- Opening Delimiter -

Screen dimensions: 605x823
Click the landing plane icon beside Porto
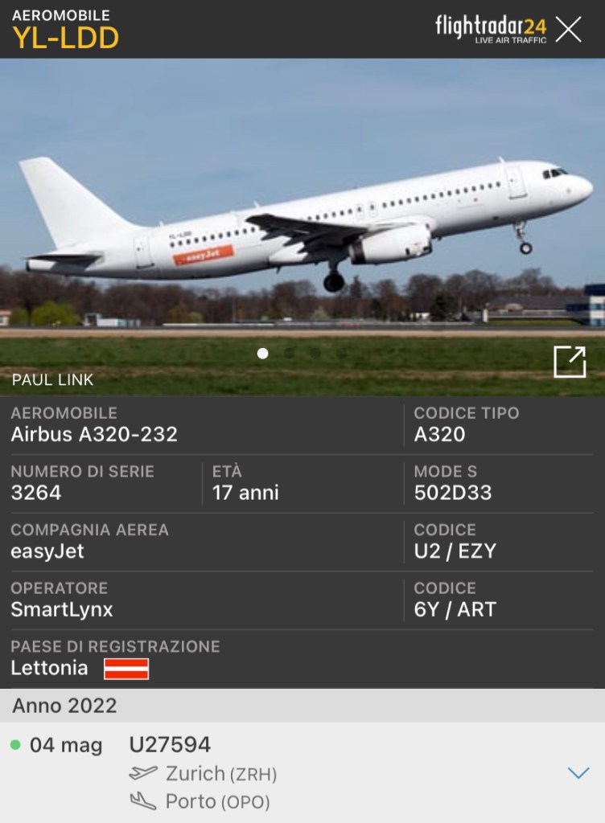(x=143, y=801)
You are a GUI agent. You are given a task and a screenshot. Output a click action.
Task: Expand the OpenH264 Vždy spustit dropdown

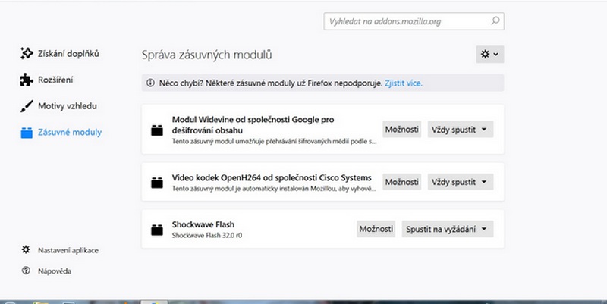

- Closing Delimiter -

WHAT THE TASK REQUIRES ▸ The records above must be repeated exactly, minus their pictures.

ANSWER TO THIS EXERCISE ▸
Screen dimensions: 605x823
Click the landing plane icon beside Porto
(x=143, y=801)
You are a GUI agent. You are given a task and a screenshot. Output a click action.
Task: Expand the OpenH264 Vždy spustit dropdown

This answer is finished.